Chefplastiker der Porzellanmanufaktur Meissen gibt Erfahrung weiter

  • Christiane Raatz
  • Lesedauer: 4 Min.
Seit Jahrzehnten prägt Künstler und Chefplastiker Jörg Danielczyk die Figuren der Porzellanmanufaktur Meissen. Bald geht er in Rente - und lernt schon mal seine potenziellen Nachfolger an.

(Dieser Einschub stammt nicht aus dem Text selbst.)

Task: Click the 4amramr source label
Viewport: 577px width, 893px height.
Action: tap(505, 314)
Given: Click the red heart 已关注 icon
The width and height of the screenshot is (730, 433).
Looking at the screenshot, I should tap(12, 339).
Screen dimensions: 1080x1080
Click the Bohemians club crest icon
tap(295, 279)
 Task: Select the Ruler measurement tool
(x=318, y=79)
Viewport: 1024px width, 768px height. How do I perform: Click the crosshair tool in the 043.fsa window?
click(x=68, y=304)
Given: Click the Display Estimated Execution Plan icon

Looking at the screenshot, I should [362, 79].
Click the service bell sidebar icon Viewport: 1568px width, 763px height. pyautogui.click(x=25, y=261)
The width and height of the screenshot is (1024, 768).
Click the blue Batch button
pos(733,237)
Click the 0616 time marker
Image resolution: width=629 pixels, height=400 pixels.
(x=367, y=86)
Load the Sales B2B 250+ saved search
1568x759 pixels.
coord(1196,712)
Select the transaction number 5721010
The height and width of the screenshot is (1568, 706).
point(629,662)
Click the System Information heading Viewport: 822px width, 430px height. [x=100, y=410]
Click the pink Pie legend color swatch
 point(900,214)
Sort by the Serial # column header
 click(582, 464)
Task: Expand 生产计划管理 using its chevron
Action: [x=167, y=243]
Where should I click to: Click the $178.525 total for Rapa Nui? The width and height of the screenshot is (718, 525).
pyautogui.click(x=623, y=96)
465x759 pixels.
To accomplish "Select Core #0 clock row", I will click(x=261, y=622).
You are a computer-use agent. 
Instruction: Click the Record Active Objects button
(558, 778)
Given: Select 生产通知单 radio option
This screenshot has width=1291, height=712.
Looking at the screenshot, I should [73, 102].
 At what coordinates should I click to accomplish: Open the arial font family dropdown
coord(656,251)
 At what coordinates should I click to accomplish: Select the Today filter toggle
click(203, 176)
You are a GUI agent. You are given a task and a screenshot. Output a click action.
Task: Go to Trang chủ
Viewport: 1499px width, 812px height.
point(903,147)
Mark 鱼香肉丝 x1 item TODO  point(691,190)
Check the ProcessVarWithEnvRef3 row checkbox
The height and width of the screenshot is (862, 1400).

Meißen. Vorsichtig setzt Jörg Danielczyk seine Raspel an, Späne fallen auf den Boden. Das Gipsmodell, eine filigrane Frauenfigur mit Flügel, erhält den letzten Schliff. Im Atelier des Chefplastikers der Staatlichen Porzellanmanufaktur Meissen stehen überall Modelle von Flügeln - große und kleine. »Das ist gerade ein großes Thema für mich. Flügel bedeuten für mich Luft, Atmen, Fliegen, auch ein wenig über den Dingen stehen«, sagt der 63-Jährige.

Seit 46 Jahren beschäftigt sich Danielczyk mit dem »weißen Gold«, zahlreiche Tierplastiken, Figuren und Modelle hat er geschaffen. Zu den bekanntesten gehört die glänzend-weiße 1,80 Meter große »Saxonia«, die ein mit tausenden handgeformten Porzellanblüten besetztes Kleid trägt - laut Manufaktur die größte frei stehende Porzellanfigur der Welt. Eigentlich könnte Danielczyk in diesem Jahr in Rente gehen. Aber er hat sich dagegen entschieden. »Ich hänge an diesem Betrieb.« Vor allem aber will er seine drei Meisterschüler in den nächsten beiden Jahren begleiten.

Als »Kaendler der Neuzeit« bezeichnen manche den Chefplastiker. Johann Joachim Kaendler (1706-1775) gilt als Urvater der Porzellangestaltung in Europa. Danielczyk schätzt seinen großen Vorgänger, dennoch mag er solche Vergleiche nicht. »Ich bin ich«, sagt er selbstbewusst. Genauso wenig will er, dass seine drei Schüler einmal in seine Fußstapfen treten. »Vielleicht die ersten Stapfen durch den Tiefschnee, aber dann müssen sie selbst ihre Bahnen machen.« Aus einem großen Kreis habe er die drei ausgewählt, so Danielczyk. Schon seit zwei Jahren arbeitet das Team zusammen, nach und nach übernimmt der Nachwuchs mehr Aufgaben.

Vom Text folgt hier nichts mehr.